Edge.java is a straightforward
implementation.
We represent edge-weighted graphs using the following API:
We allow parallel edges and self-loops. EdgeWeightedGraph.java implements the API using the adjacency-lists representation.
§ MST API.
We use the following API for computing an MST of an edge-weighted graph:
We prepare some test data:
- tinyEWG.txt contains 8 vertices and 16 edges
- mediumEWG.txt contains 250 vertices and 1,273 edges
- 1000EWG.txt contains 1,000 vertices and 8,433 edges
- 10000EWG.txt contains 10,000 vertices and 61,731 edges
- largeEWG.txt contains one million vertices and 7,586,063 edges
§ Prim's algorithm.
Prim's algorithm works by attaching a new edge to a single growing tree at each step: Start with any vertex as a single-vertex tree; then add V-1 edges to it, always taking next (coloring black) the minimum-weight edge that connects a vertex on the tree to a vertex not yet on the tree (a crossing edge for the cut defined by tree vertices).
The one-sentence description of Prim's algorithm leaves unanswered a key question: How do we (efficiently) find the crossing edge of minimal weight?
- Lazy implementation.
We use a priority queue to hold the
crossing edges and find one of minimal weight.
Each time that we add an edge to the tree, we also add a vertex to the
tree. To maintain the set of crossing edges,
we need to add to the priority queue all edges from that vertex to
any non-tree vertex.
But we must do more: any edge connecting the
vertex just added to a tree vertex that is already on the priority queue now
becomes ineligible (it is no longer a crossing edge because
it connects two tree vertices).
The lazy implementation leaves such edges on the priority
queue, deferring the ineligibility test to when we remove them.

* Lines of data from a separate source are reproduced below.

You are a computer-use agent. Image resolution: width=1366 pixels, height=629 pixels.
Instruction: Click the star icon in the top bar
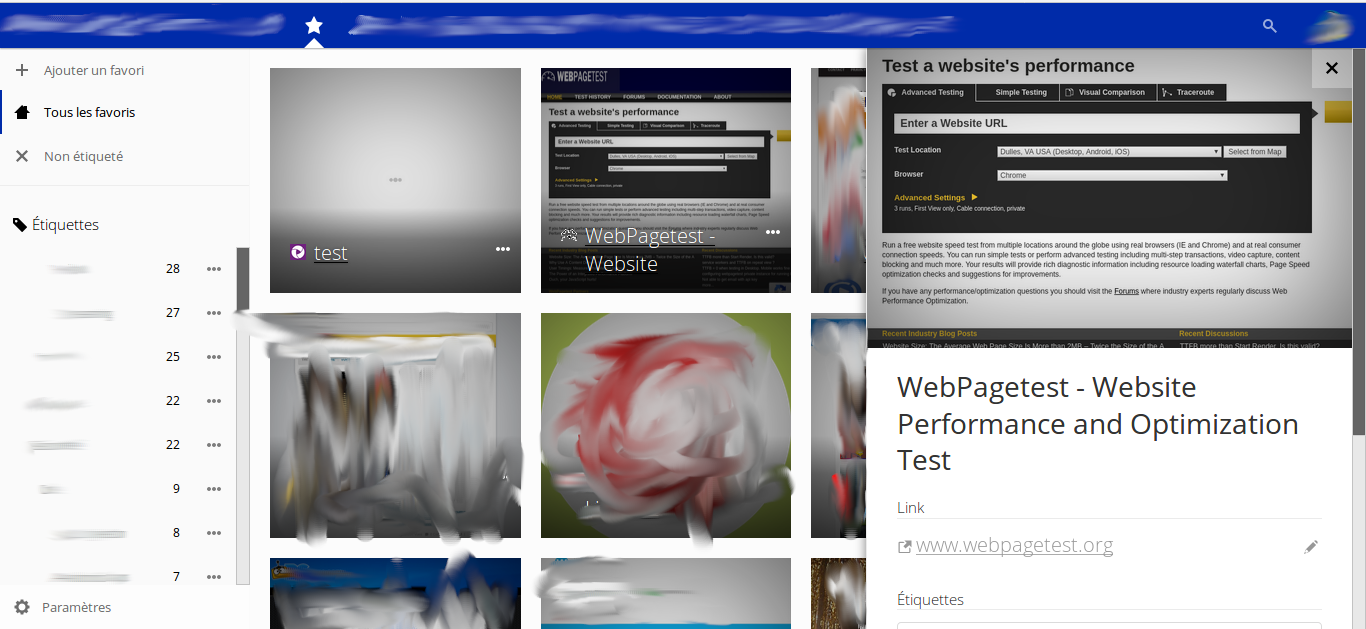[x=313, y=26]
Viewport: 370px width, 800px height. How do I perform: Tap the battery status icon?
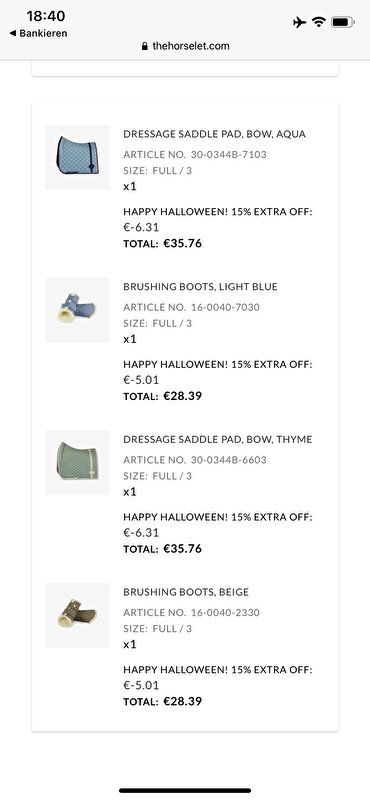click(x=342, y=22)
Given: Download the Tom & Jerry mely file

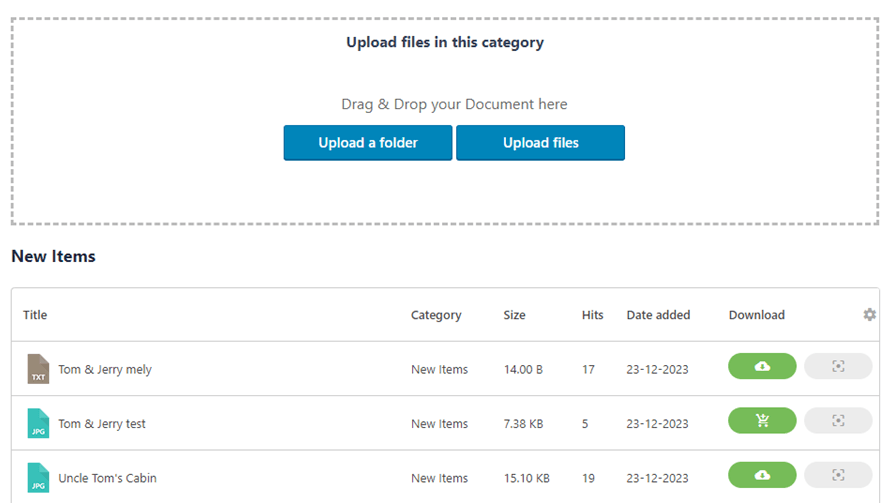Looking at the screenshot, I should pyautogui.click(x=762, y=367).
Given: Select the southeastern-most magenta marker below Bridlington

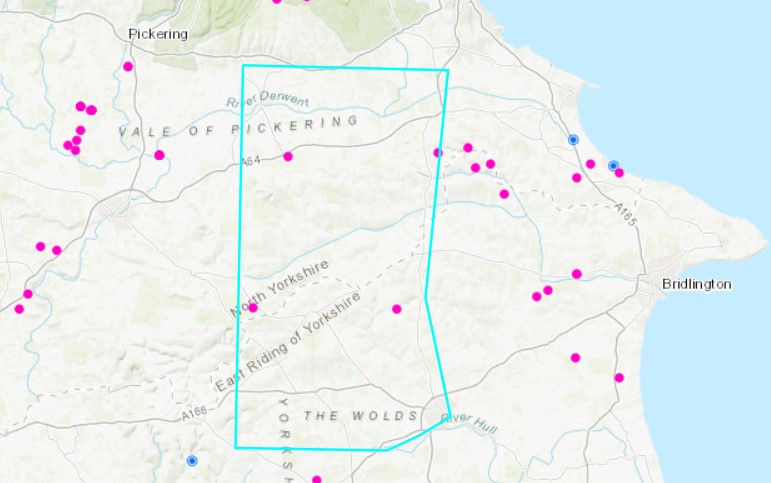Looking at the screenshot, I should [x=619, y=378].
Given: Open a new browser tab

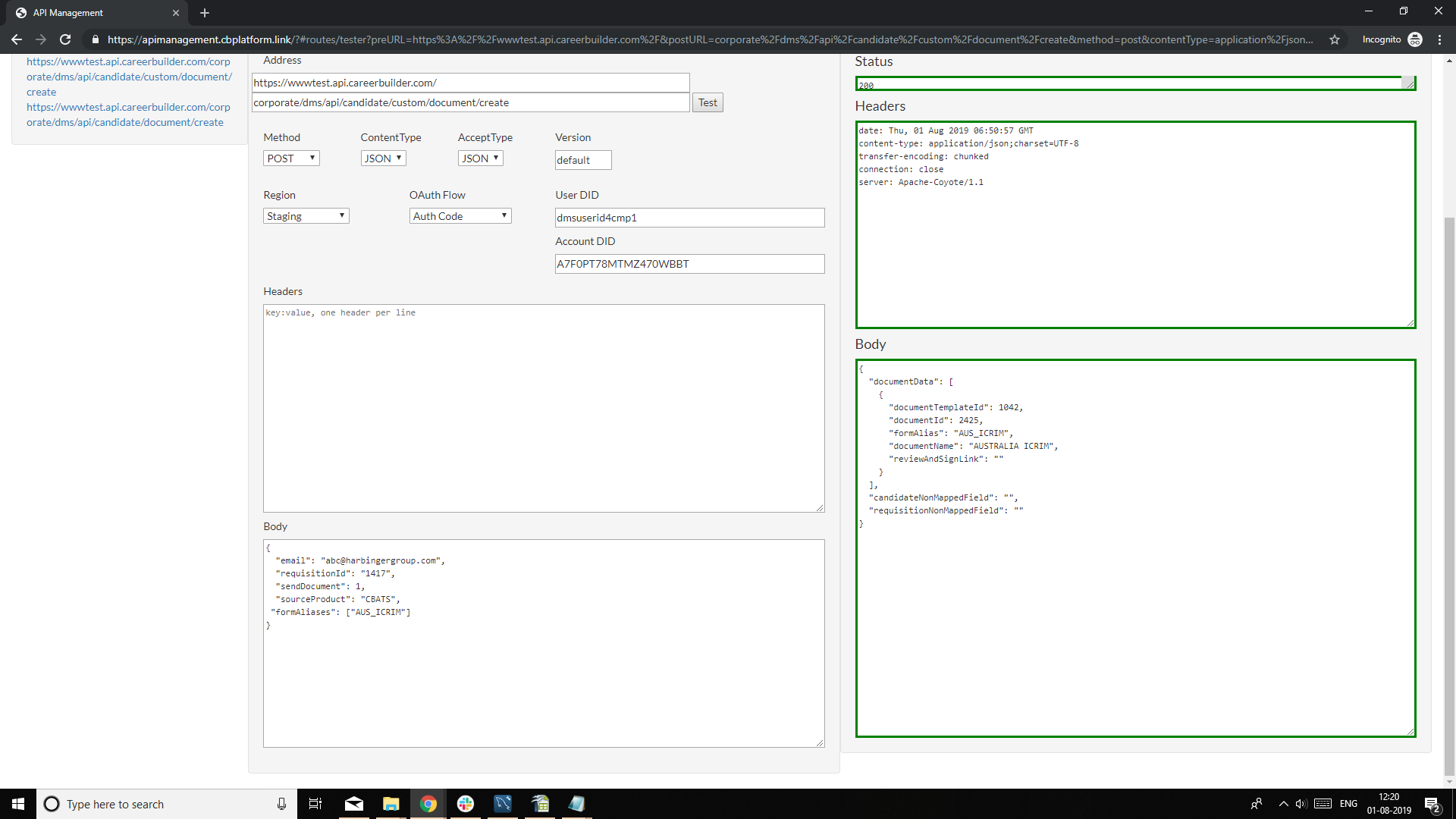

LazyPrimMST.java is an implementation of this lazy approach. It relies on the MinPQ.java priority queue.
- Eager implementation.
To improve the lazy implementation of Prim's algorithm, we might try
to delete ineligible edges from the priority queue, so that the
priority queue contains only the crossing edges.
But we can eliminate even more edges. The key is to note that our
only interest is in the minimal edge
from each non-tree vertex to a tree vertex. When we add a vertex v to
the tree, the only
possible change with respect to each non-tree vertex w is that adding
v brings w closer
than before to the tree. In short, we do not need to keep on the
priority queue all of the
edges from w to vertices tree—we just need to keep track of the
minimum-weight edge
and check whether the addition of v to the tree necessitates that we
update that minimum (because of an edge v-w that has lower weight),
which we can do as we process
each edge in s adjacency list. In other words, we maintain on the
priority queue just
one edge for each non-tree vertex: the shortest edge that connects it
to the tree.
PrimMST.java is an implementation of this eager approach. It relies on the IndexMinPQ.java indexed priority queue to perform the decrease-key operation.
Proposition.
Prim's algorithm computes the MST of any connected edge-weighted graph. The lazy version of Prim's algorithm uses space proportional to E and time proportional to E log E (in the worst case) to compute the MST of a connected edge-weighted graph with E edges and V vertices; the eager version uses space proportional to V and time proportional to E log V (in the worst case).
§ Kruskal's algorithm.
Kruskal's algorithm processes the edges in order of their weight values (smallest to largest), taking for the MST (coloring black) each edge that does not form a cycle with edges previously added, stopping after adding V-1 edges. The black edges form a forest of trees that evolves gradually into a single tree, the MST.
To implement Kruskal's algorithm, we use a priority queue to consider the edges in order by weight, a union-find data structure to identify those that cause cycles, and a queue to collect the MST edges. Program KruskalMST.java implements Kruskal's algorithm along these lines. It uses the helper MinPQ.java, UF.java, and Queue.java data types.
Proposition.
Kruskal's algorithm computes the MST of any connected edge-weighted graph with E edges and V vertices using extra space proportional to E and time proportional to E log E (in the worst case).